Block of Ca(2+)-channels by alpha-endosulphine inhibits insulin release.

1. alpha-Endosulphine, isolated as an endogenous equivalent for sulphonylureas, is a 121-amino acids protein of 19 kDa apparent molecular mass, member of a cyclic AMP-regulated phosphoprotein family. We have previously shown that alpha-endosulphine inhibits sulphonylurea binding and K(ATP) channel activity, thereby stimulating basal insulin secretion. 2. We now describe that in the perfused rat pancreas, no stimulation was detected and that alpha-endosulphine inhibited glucose stimulated insulin release.

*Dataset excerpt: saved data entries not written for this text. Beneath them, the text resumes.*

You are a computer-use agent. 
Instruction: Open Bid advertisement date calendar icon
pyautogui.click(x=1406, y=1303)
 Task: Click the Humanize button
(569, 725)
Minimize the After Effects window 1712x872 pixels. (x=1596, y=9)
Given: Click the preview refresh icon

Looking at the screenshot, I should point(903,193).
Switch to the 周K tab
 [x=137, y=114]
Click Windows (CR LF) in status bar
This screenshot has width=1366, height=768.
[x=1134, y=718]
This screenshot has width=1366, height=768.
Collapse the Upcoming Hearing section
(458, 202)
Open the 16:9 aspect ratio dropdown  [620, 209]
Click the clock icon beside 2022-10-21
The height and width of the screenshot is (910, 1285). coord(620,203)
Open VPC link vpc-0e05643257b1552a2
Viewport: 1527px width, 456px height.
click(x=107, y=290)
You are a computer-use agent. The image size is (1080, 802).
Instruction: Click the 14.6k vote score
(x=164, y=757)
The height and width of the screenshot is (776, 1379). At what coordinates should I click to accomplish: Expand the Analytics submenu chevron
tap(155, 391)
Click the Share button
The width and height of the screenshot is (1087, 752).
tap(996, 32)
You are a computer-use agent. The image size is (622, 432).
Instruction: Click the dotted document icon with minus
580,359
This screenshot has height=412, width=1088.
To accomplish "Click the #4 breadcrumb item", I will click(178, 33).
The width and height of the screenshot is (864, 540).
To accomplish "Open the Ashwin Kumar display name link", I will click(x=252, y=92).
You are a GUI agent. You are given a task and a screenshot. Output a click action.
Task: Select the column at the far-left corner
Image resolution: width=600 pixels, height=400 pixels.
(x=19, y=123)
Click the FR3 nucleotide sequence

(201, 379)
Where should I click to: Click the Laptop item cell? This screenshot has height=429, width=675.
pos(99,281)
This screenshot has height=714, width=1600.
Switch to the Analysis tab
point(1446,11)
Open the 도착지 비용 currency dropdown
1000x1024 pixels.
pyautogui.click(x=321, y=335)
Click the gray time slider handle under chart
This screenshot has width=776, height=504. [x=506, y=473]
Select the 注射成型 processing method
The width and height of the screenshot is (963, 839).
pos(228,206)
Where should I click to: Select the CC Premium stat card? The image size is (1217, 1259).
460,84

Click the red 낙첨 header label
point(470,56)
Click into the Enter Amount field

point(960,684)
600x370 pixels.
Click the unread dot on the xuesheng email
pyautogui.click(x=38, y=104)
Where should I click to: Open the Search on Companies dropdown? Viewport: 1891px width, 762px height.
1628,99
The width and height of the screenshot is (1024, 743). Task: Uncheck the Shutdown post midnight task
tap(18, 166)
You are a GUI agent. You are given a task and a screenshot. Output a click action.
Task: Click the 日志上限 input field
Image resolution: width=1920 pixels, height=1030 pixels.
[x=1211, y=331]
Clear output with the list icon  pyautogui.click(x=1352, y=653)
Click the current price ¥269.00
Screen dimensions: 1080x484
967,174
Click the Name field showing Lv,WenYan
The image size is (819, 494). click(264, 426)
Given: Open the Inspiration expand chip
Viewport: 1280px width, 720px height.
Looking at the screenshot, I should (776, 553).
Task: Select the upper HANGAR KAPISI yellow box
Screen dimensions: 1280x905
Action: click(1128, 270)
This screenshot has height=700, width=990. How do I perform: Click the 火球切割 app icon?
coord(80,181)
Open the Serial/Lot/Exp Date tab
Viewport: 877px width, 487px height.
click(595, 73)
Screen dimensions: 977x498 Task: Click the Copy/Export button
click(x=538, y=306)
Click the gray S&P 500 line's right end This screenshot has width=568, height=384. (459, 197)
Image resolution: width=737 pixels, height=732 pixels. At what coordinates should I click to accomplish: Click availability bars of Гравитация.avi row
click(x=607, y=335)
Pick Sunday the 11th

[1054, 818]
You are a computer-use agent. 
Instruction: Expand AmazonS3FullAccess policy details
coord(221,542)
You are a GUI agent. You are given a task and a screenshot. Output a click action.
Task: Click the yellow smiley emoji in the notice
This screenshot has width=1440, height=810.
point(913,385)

This inhibition was dose-dependent and affected both phases of insulin secretion. 3. This inhibitory effect of alpha-endosulphine also occurred on MIN6 beta-cells when insulin release was stimulated either by glucose, sulphonylureas or a high K(+) depolarization. Inhibition was concentration-dependent with a half-maximal inhibition at 0.5 microM and was mirrored by inhibition of calcium influx. 4. Electrophysiological experiments demonstrated, in comparison to the effects of the sulphonylurea tolbutamide, that these inhibitory effects were linked to a direct inhibition of L-type Ca(2+)-channels and were independent from a regulation of K(ATP) channels. 5. Although alpha-endosulphine is able to stimulate insulin release under specific conditions acting via modulation of K(ATP) channel activity, the present study suggests that, under physiological conditions, the peptide mainly acts to block voltage-gated Ca(2+)-channels. This block leads to the inhibition of calcium influx and triggers inhibition of insulin release. 6. We conclude that alpha-endosulphine is not exclusively an endogenous equivalent for sulphonylureas and not solely a K(ATP) channel regulator.